■ HOW TO COMPLETE THIS TASK
Nothing but the records, repeated exactly, should form the response.

Dataset records:
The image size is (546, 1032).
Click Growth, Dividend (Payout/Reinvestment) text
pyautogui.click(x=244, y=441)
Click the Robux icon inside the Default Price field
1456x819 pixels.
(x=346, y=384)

■ YOUR SOLUTION
The image size is (546, 1032).
Click Growth, Dividend (Payout/Reinvestment) text
pyautogui.click(x=244, y=441)
Click the Robux icon inside the Default Price field
1456x819 pixels.
(x=346, y=384)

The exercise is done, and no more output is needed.